Er spürte, wie sein Puls sich beschleunigte, als er nach vorn blickte, und bemerkte, dass der Punkt am Horizont zu einer Lokomotive angeschwollen war. Eddie sah wieder auf die Lichthand und dirigierte sie zu dem Schlüssel, wollte sie zu dem Schlüssel dirigieren, doch die Hand rührte sich nicht von der Stelle.
Er versuchte es nochmals. Nichts. Wieso funktionierte es nicht? Er hatte eine Scheißangst, sein Herz wummerte wie ein verrückt gewordener Trommler, aber die Hand bewegte sich keinen Millimeter, waberte nur einfach so in der Luft und verströmte ihren nutzlosen Glanz.

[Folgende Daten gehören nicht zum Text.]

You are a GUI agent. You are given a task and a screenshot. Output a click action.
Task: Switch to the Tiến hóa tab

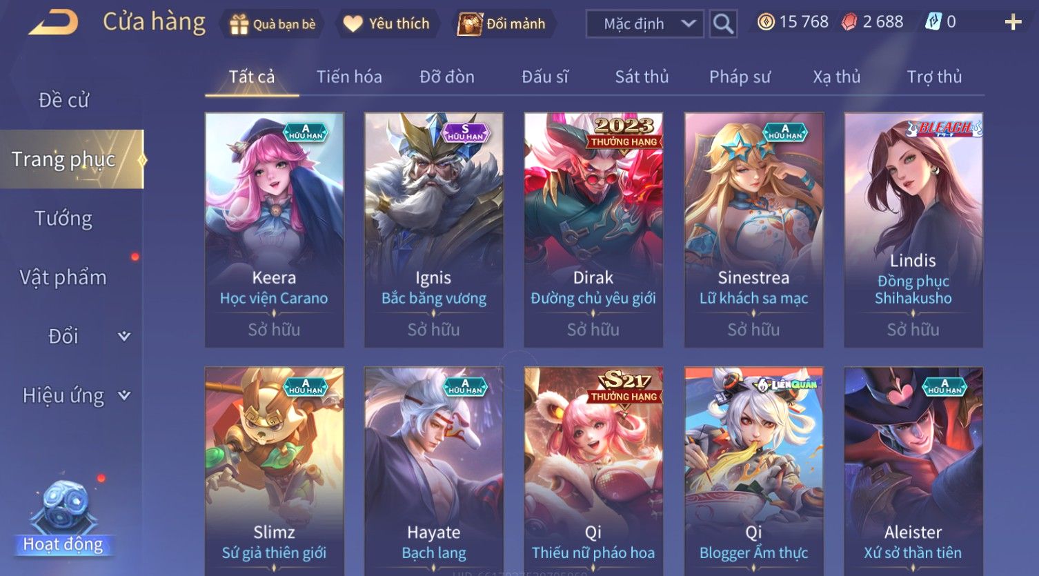(349, 77)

Ein Blick nach vorn. Dort waren inzwischen Einzelheiten auszumachen. Es war ein Güterzug mit lauter Waggons, die Autos transportierten. Die Fenster der Lok – schmale bösartige Sehschlitze – schienen ihn zu fixieren und ihr metallenes Bulldoggengesicht war rot – vielleicht vor Wut über das unerwartete Hindernis. Ein Bulldoggengesicht, dass unaufhaltsam auf ihn zu raste. Eddie spürte Schweiß auf seiner Stirn, seine Finger krampften sich um die Kette, ohne dass er es merkte. Noch eine, maximal zwei Minuten, dann würde ihn dieses Gesicht zermalmen. Du musst dich konzentrieren, dachte er, bemüht, die aufsteigende Panik niederzukämpfen. Er kratzte die letzten Reste seines Denkens zusammen und versuchte krampfhaft, die Lichthand zu bewegen. Nichts passierte. Im Gegenteil, die Hand verblasste und ihr Phosphoreszieren wurde schwächer. Was zum Teufel war los?

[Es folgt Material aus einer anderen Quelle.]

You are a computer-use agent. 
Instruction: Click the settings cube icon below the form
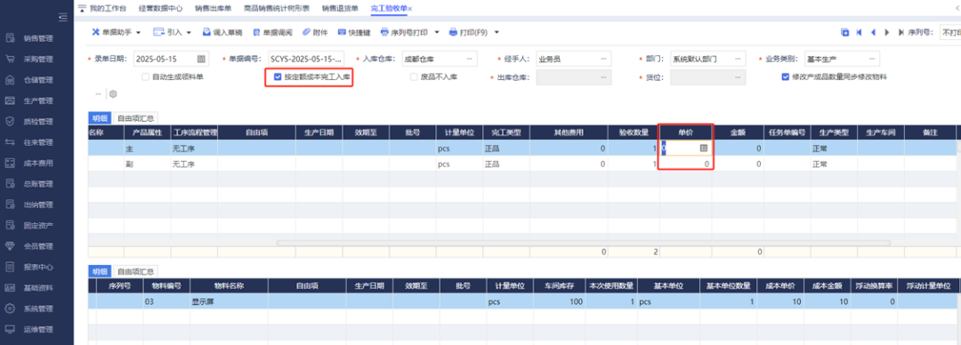click(113, 93)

Eddie verlor wertvolle Sekunden, als er wie verrückt an der Kette zerrte. Die metallenen Glieder schnitten in seine Haut und er riss sich die Finger blutig. Das Warnsignal und das Rattern des Zuges dröhnten in seinen Ohren. Die Lichthand war weg.

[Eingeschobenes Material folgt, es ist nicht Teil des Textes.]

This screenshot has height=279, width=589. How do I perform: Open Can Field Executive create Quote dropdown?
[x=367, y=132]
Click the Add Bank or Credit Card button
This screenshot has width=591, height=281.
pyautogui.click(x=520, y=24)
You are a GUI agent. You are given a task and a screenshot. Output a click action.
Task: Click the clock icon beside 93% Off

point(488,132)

Es geht nicht, dachte er noch, dann schwemmte eine Welle der Panik alle Gedanken aus seinem Kopf. Ein dünner Speichelfaden rann ihm aus dem Mund.
Mit weit aufgerissenen Augen sah er auf den Zug.
Er schrie.
Ein gigantischer weißer Finger erschien neben der Lok ...
Der Pilot ließ den Polizeihubschrauber Kreise über der Unglücksstelle beschreiben, während der Beamte neben ihm ununterbrochen seinen Fotoapparat klicken ließ.
„Das gibt’s doch nicht“ , murmelte der Pilot nun schon das dritte Mal kurz hintereinander, ohne sich dessen bewusst zu sein und schüttelte, wie um seine Worte zu unterstreichen, den Kopf. Unter ihnen war ein Großaufgebot der Polizei dabei, das Gelände weiträumig abzusperren. Die ersten Spezialfahrzeuge der Bahn waren eingetroffen. Leute umwuselten wie Ameisen die aus den Schienen gesprungenen Waggons, die von hier oben einen grotesken Anblick boten. Als hätte die Hand eines Riesen sie exakt zu den Buchstaben E und T angeordnet.